Miércoles 13 de junio. Nos levantamos muy temprano, desayunamos en el hotel y entramos en la ciudad vieja por la puerta de Damasco, que conduce inmediatamente al barrio musulmán. A esa hora las calles del zoco están casi vacías, sólo algunos comerciantes abriendo sus tiendas de frutas y verduras, carritos de reparto que acarrean mercancías. Tengo la sensación de haber traspasado el umbral del espacio-tiempo y encontrarme en plena Edad Media –no importan las tiendas de electrónica o los carteles con reivindicaciones políticas, todo indica que Saladino en persona puede aparecer en cualquier momento a la vuelta de la esquina.

++++++++++

§ **Ejercicios propuestos**:
(1) Reproduce las líneas del listado que van de la que contiene "Task: Click the Chrome profile avatar M" a la que contiene "pyautogui.click(x=53, y=285)", ambas incluidas y con sus instrucciones, y desplaza en -94 cada número de las coordenadas que dan las respuestas.
(2) Prosigue el relato del paseo matinal por la ciudad vieja a partir de su última frase.

(Elementos del conjunto de datos)
++++++++++

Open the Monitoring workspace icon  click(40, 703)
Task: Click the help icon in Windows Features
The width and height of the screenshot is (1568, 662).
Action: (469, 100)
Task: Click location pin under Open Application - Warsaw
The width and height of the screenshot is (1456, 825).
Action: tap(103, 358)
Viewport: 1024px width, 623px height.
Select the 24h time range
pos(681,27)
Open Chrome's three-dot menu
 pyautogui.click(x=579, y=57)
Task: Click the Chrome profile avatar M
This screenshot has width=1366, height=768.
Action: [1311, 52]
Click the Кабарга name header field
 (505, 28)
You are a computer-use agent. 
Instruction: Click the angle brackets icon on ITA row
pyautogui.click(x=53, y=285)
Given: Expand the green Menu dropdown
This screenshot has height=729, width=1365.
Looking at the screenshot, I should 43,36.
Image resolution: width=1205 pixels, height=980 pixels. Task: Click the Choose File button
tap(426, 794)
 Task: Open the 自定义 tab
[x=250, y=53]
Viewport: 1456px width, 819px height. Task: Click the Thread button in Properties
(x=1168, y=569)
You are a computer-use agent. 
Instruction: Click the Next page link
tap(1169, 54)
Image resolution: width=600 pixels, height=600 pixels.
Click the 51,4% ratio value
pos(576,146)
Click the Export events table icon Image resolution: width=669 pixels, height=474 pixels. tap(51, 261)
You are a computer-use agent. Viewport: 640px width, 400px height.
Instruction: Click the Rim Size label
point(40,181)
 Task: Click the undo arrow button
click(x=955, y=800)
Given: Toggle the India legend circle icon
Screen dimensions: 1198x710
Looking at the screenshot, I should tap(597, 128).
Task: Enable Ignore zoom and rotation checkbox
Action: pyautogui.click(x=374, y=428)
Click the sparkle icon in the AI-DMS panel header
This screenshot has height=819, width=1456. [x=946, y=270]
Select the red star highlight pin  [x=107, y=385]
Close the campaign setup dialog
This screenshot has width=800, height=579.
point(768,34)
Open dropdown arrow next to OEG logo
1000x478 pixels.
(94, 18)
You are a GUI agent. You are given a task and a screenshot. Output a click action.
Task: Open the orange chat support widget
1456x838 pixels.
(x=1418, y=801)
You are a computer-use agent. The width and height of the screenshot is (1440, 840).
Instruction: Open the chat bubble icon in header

++++++++++

§ **Soluciones**:
(1)
Task: Click the Chrome profile avatar M
This screenshot has width=1366, height=768.
Action: [1217, -42]
Click the Кабарга name header field
 (411, -66)
You are a computer-use agent. 
Instruction: Click the angle brackets icon on ITA row
pyautogui.click(x=-41, y=191)

(2)
Tratamos de llegar a la explanada de las mezquitas, que sólo dejan visitar a primera hora del día. Todos y cada uno de los callejones que llevan hasta allí terminan en una puerta cerrada y vigilada por soldados israelíes. Nos indican que debemos entrar desde la plaza que da al Muro de las Lamentaciones. Así lo hacemos: tras pasar un control de seguridad, ascendemos a la explanada por una rampa, una especie de pasillo forrado de madera por todas partes. Sólo algunas rendijas permiten vislumbrar la plaza de abajo. El pasadizo acorazado tiene su razón de ser: Los judíos ultraortodoxos se dedicaban a tirar piedras a los turistas que osaban hollar el suelo sagrado del antiguo Templo de Salomón (qué majos). Vemos grandes carteles que advierten al judío practicante sobre la estricta prohibición impuesta por sus jefes religiosos para acceder al lugar.
La explanada. La Cúpula de la Roca y la Mezquita de Al-Aqsa. Hay pocos lugares en el mundo que presenten este delicado equilibrio entre poderío y espiritualidad, lujo y belleza. La mezquita, de marmol blanco y elegante sencillez, se enfrenta a la cúpula –en un nivel ligeramente superior- suntuosa, dorada y azul. Aúrea media naranja sobre un octaedro de azulejos. Rodeada de jardines bien cuidados, pórticos con columnas y capiteles bizantinos, fuentes y templetes. Sólo unos pocos turistas asombrados, la mayoría japoneses.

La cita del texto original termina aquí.